New Delhi: Reliance Industries has surrendered 14 blocks back to the government after incurring an expenditure of Rs1,400 crore in unsuccessful exploration.
RIL had in the New Exploration Licensing Policy (NELP) rounds won 45 blocks and of these it has surrendered 14 blocks back to the government as it could not find commercially recoverable oil and gas, sources close to the company said.
The company has invested over Rs13,200 crore in exploring oil and gas and their appraisal in the 45 blocks but made commercial discoveries only in two blocks - KG D6 in Krishna-Godavari basin and NEC-25 in Mahanadi basin.

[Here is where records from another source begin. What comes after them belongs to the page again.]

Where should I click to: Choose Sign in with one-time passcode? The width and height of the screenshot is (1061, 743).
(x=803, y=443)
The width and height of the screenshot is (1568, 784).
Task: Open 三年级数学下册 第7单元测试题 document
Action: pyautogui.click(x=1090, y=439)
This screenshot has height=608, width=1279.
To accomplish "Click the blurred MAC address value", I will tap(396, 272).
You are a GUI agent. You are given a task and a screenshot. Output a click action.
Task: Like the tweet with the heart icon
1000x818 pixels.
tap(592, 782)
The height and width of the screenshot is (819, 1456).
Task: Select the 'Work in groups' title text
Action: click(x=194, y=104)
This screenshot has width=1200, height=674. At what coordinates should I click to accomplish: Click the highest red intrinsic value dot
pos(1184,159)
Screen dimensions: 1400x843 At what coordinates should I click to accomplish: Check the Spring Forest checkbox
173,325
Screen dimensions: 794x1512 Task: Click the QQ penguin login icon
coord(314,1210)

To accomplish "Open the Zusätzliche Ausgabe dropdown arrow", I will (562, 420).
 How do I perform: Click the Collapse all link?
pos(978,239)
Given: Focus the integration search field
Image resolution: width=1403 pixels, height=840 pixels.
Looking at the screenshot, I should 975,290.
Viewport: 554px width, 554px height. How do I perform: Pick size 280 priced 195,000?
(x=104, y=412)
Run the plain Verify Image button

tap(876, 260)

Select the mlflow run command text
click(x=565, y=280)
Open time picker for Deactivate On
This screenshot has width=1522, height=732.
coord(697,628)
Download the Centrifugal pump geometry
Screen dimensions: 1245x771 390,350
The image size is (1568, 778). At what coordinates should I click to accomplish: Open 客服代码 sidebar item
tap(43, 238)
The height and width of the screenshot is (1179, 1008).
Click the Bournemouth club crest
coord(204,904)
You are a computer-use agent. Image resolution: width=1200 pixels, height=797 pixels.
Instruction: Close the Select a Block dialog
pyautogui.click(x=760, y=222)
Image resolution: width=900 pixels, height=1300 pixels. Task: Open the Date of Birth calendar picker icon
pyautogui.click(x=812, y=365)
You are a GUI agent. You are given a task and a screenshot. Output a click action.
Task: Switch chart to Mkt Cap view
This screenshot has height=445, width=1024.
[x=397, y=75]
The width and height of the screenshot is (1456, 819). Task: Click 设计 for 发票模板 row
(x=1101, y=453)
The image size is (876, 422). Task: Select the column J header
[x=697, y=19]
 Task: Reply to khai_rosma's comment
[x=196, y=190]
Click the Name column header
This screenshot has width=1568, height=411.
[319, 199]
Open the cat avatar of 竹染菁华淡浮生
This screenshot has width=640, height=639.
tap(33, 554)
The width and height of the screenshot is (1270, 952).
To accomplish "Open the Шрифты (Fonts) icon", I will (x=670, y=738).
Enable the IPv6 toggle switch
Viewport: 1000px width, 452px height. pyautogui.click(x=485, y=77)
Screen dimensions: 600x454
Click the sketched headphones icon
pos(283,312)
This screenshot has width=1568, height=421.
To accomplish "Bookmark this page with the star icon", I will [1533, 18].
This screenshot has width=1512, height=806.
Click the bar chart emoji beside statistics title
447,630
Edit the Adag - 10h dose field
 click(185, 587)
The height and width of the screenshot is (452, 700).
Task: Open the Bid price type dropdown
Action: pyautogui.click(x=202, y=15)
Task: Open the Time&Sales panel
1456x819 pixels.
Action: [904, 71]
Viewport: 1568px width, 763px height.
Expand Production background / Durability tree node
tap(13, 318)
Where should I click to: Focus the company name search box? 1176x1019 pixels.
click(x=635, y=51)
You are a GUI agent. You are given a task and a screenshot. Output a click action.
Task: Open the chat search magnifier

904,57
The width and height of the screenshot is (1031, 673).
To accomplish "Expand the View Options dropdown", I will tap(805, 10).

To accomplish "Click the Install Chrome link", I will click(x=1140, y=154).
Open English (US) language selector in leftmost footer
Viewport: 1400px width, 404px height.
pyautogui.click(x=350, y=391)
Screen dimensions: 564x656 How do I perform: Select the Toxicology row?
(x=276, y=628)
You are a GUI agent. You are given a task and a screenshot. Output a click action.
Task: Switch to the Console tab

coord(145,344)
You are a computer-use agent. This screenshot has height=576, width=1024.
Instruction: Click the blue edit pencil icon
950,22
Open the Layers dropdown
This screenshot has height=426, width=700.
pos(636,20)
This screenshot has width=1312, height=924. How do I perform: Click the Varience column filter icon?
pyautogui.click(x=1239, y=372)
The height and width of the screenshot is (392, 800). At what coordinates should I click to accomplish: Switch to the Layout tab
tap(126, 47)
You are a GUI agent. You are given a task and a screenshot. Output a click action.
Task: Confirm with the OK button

Sources said RIL cannot recover the Rs1,400 crore expenditure it incurred on seismic surveys and drilling wells in the 14 blocks and that would be treated as sunk or lost investment.
Exploration and production is a highly risky business and end results of the efforts are not known, and under the NELP regime the operators can recover their investment from sale of oil and gas only in blocks where they discover commercial hydrocarbons and the same in the rest are simply lost.
In the KG D6 block alone, RIL has committed about Rs38,000 crore till date of which Rs28,000 crore have been already spent, they said.
RIL has put on production one oil find and two of the 18 gas discoveries in KG D6. Its plans for nine satellite finds in the block as well as six discoveries in NEC-25 are yet to be approved.
Sources said the rate of return of for companies investing in exploration/appraisal and development of a gas field cannot be estimated with any degree of certainty.
The exploration and appraisal expenses which do not result in a commercial discovery have to be written off altogether unless a contractor is able to recover these from the proceeds of sale of gas from the field or the block where exploration/appraisal does lead to commercial discovery.
Explaining the nature of uncertain and risk laden exploration and production business, they said even after reaching the stage of commercial production, the behaviour of a producing gas field and the recoverable reserves therein cannot be predicted to a degree of certainty even with the help of latest technology.
There are no remedial measures available and there is nothing that a contractor can do if the field does not produce the gas at the rate or to the extent anticipated previously.
The costs and profits of Exploration and production companies cannot be based on individual blocks but has to be looked from a portfolio point of view, where the cost of production by such portfolio approach can be significantly higher, they added.